[Dataset excerpts]
****

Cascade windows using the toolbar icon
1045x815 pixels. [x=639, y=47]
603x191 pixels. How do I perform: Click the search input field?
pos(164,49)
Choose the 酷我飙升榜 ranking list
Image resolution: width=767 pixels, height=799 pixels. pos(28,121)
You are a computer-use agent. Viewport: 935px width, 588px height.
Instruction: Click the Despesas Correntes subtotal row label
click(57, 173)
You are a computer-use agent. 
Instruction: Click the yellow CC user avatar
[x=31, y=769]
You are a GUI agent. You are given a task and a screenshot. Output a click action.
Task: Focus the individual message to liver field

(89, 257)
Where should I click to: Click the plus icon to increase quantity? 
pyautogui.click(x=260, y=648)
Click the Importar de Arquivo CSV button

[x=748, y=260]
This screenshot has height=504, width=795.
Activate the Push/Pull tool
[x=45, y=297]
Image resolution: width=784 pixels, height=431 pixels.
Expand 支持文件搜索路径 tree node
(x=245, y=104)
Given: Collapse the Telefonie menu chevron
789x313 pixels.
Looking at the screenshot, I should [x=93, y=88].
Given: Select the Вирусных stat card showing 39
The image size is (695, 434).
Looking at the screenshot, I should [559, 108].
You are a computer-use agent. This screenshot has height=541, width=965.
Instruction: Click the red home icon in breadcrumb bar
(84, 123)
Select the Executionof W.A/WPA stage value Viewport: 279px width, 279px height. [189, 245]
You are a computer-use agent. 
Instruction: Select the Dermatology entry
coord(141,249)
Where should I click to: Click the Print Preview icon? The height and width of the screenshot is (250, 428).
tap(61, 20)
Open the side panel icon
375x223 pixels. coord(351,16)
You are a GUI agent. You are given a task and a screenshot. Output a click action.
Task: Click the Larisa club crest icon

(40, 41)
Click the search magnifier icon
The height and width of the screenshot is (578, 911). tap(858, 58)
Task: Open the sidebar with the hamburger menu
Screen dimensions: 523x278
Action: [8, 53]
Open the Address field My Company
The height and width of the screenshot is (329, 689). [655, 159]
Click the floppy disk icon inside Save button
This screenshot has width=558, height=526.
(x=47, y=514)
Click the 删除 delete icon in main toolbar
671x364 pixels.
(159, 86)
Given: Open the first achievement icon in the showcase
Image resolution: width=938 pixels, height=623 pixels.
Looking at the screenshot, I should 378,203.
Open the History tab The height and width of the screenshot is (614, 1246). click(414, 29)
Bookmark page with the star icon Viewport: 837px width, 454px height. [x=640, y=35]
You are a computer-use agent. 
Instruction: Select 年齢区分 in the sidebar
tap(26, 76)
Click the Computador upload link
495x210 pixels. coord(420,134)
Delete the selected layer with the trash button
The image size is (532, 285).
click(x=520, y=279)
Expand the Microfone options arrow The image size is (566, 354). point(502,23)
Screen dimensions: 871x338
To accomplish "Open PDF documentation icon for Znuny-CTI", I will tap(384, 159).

****

[Requirement] Please, from the material above, copy only the lines from the line with "Task: Click the Larisa club crest icon" up to and including the line with "Given: Open the", exactly as written.

[Reply]
Task: Click the Larisa club crest icon

(40, 41)
Click the search magnifier icon
The height and width of the screenshot is (578, 911). tap(858, 58)
Task: Open the sidebar with the hamburger menu
Screen dimensions: 523x278
Action: [8, 53]
Open the Address field My Company
The height and width of the screenshot is (329, 689). [655, 159]
Click the floppy disk icon inside Save button
This screenshot has width=558, height=526.
(x=47, y=514)
Click the 删除 delete icon in main toolbar
671x364 pixels.
(159, 86)
Given: Open the first achievement icon in the showcase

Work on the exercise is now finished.